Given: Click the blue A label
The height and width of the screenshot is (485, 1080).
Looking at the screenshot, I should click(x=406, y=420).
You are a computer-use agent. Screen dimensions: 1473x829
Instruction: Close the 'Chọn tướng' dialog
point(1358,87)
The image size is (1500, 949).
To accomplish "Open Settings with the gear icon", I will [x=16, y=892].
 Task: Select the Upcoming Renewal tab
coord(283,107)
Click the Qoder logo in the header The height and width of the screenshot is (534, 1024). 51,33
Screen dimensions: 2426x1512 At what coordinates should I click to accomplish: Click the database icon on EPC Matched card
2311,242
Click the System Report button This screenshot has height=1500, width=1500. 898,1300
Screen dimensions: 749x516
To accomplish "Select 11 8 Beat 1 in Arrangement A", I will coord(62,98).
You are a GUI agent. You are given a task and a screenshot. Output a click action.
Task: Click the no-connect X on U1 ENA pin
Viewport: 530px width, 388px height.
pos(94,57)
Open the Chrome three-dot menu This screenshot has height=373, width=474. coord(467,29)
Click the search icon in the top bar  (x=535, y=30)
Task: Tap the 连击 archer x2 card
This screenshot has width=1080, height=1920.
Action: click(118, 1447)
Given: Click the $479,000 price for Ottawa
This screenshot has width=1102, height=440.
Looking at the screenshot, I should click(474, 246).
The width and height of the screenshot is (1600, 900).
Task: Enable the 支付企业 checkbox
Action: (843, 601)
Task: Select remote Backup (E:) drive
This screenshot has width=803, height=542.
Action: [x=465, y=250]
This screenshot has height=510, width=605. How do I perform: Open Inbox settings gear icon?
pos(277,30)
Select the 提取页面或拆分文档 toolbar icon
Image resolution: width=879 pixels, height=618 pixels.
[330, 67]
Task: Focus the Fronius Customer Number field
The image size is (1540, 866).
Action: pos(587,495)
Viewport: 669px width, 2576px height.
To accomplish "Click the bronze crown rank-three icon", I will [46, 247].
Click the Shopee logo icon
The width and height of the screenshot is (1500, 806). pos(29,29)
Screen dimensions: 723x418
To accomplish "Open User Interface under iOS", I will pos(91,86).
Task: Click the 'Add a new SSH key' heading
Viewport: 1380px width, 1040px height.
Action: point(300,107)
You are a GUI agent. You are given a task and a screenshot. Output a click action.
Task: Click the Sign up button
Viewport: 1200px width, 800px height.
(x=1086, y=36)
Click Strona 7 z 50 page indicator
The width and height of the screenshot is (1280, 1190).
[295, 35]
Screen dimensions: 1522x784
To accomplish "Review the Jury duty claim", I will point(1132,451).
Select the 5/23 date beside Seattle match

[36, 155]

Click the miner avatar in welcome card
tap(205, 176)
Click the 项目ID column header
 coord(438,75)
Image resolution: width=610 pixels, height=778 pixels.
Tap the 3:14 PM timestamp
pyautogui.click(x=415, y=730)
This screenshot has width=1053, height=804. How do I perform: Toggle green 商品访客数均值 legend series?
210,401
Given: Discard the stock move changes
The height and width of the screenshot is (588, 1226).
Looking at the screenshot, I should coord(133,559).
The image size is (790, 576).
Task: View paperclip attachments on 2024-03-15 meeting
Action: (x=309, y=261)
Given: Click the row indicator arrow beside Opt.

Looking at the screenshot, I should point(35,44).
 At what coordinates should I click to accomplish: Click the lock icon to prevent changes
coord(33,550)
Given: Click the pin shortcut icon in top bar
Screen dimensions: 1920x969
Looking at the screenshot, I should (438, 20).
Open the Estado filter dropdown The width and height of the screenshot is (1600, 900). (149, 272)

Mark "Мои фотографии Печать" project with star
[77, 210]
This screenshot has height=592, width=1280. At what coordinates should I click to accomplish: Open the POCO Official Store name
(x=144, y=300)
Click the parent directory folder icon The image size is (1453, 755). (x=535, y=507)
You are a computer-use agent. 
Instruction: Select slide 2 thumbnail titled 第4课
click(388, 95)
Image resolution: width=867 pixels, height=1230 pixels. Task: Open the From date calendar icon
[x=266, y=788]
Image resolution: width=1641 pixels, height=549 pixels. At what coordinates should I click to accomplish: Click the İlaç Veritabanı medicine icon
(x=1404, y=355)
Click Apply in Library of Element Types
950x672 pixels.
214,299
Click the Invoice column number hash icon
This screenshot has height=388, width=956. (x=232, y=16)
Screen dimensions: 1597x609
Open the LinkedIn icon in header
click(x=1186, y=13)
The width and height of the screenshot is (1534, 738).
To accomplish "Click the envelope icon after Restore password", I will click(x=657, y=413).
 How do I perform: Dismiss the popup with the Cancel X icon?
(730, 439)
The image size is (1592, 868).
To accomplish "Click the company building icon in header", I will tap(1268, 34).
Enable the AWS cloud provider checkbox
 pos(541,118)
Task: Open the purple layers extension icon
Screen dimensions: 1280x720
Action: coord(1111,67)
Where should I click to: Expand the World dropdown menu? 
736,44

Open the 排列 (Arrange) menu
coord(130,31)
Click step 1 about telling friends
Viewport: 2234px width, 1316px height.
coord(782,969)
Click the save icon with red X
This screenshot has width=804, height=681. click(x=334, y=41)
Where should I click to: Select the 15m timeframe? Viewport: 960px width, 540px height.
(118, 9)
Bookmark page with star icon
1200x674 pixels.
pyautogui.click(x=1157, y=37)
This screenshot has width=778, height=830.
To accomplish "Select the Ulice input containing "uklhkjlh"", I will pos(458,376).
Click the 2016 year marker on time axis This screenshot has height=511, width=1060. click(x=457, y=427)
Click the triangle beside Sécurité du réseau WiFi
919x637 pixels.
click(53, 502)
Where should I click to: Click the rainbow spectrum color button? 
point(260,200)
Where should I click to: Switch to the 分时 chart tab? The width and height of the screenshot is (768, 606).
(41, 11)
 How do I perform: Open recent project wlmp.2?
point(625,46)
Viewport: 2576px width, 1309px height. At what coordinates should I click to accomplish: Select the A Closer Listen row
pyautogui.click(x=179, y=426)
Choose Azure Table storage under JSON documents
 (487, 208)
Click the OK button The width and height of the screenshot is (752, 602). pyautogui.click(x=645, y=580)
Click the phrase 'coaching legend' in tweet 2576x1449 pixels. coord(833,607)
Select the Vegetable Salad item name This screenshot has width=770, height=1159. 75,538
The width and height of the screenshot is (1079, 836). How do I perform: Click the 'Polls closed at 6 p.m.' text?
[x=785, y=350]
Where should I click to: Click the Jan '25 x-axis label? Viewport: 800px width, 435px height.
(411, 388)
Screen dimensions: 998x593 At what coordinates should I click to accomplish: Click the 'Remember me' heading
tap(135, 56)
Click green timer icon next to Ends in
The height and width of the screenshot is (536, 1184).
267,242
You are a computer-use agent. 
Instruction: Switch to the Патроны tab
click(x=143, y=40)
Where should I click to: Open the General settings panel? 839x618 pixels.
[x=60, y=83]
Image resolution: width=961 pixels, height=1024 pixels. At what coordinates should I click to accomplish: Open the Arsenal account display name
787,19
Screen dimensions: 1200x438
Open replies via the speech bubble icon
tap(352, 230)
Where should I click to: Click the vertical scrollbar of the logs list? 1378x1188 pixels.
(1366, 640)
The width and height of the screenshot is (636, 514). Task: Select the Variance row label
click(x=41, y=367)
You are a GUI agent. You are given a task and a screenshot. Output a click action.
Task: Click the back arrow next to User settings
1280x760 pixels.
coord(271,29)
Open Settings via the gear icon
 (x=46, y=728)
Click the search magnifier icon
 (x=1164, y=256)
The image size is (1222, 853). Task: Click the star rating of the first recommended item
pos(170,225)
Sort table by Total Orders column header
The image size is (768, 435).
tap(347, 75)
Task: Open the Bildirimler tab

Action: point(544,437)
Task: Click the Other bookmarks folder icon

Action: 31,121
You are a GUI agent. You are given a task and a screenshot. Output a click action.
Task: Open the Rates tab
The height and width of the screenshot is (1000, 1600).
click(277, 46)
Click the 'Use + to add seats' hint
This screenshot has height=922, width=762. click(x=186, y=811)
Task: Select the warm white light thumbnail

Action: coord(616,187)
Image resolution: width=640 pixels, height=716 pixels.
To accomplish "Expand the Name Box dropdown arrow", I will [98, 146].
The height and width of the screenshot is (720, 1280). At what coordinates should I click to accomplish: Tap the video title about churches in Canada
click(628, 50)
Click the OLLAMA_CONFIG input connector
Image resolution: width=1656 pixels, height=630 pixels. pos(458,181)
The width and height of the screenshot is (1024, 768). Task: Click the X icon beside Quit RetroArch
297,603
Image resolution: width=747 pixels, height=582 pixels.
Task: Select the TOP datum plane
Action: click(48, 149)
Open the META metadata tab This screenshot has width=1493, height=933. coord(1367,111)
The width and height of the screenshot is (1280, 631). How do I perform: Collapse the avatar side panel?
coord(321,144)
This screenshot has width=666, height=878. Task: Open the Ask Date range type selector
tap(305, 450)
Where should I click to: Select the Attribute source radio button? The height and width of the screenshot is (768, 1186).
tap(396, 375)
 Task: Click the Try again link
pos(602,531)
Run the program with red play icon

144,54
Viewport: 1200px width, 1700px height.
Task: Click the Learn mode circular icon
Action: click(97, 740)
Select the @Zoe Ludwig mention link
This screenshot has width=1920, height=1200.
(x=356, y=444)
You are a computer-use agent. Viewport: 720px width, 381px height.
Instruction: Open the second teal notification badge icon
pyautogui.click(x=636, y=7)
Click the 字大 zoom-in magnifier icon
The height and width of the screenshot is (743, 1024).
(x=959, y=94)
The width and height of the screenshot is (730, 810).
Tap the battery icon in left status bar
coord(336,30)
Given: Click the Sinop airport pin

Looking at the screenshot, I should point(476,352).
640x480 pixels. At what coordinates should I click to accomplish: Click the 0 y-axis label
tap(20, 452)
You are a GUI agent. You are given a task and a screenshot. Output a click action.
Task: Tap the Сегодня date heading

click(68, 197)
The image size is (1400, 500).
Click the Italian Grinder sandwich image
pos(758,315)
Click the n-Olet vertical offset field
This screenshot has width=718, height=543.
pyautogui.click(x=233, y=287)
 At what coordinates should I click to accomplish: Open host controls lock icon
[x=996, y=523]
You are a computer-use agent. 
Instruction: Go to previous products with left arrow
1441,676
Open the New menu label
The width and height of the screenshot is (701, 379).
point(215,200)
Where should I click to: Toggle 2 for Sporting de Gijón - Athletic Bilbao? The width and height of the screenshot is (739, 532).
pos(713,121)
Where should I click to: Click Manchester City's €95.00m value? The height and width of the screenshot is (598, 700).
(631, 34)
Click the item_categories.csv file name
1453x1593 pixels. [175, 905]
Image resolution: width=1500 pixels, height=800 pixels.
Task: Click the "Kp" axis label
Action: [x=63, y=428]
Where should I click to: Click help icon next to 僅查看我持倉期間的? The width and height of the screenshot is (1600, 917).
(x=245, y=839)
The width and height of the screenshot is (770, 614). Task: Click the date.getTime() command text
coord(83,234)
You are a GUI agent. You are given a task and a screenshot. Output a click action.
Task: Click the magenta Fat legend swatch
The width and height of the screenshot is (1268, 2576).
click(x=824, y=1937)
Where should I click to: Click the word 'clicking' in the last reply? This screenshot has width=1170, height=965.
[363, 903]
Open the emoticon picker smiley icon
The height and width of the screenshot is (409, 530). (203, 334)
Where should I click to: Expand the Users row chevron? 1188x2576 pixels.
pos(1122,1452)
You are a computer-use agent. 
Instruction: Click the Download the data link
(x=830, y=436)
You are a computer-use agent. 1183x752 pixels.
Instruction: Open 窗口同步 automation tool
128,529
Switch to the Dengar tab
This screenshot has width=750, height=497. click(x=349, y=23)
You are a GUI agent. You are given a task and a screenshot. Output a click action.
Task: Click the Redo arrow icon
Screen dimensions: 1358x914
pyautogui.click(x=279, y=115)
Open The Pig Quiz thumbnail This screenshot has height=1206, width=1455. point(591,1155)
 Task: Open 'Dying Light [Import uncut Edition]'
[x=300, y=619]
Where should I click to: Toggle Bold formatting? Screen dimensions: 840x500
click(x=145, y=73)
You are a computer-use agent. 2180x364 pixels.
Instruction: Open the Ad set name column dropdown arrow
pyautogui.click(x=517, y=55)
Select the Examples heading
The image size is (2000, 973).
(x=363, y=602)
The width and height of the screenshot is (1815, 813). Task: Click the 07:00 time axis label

## PROBLEM DESCRIPTION
For the lines above, output exactly those from the line containing "Image resolution: width=867" through the line containing "Click Apply in Library of Element Types", and skip the others.

## EXERCISE RESULT
Image resolution: width=867 pixels, height=1230 pixels. Task: Open the From date calendar icon
[x=266, y=788]
Image resolution: width=1641 pixels, height=549 pixels. At what coordinates should I click to accomplish: Click the İlaç Veritabanı medicine icon
(x=1404, y=355)
Click Apply in Library of Element Types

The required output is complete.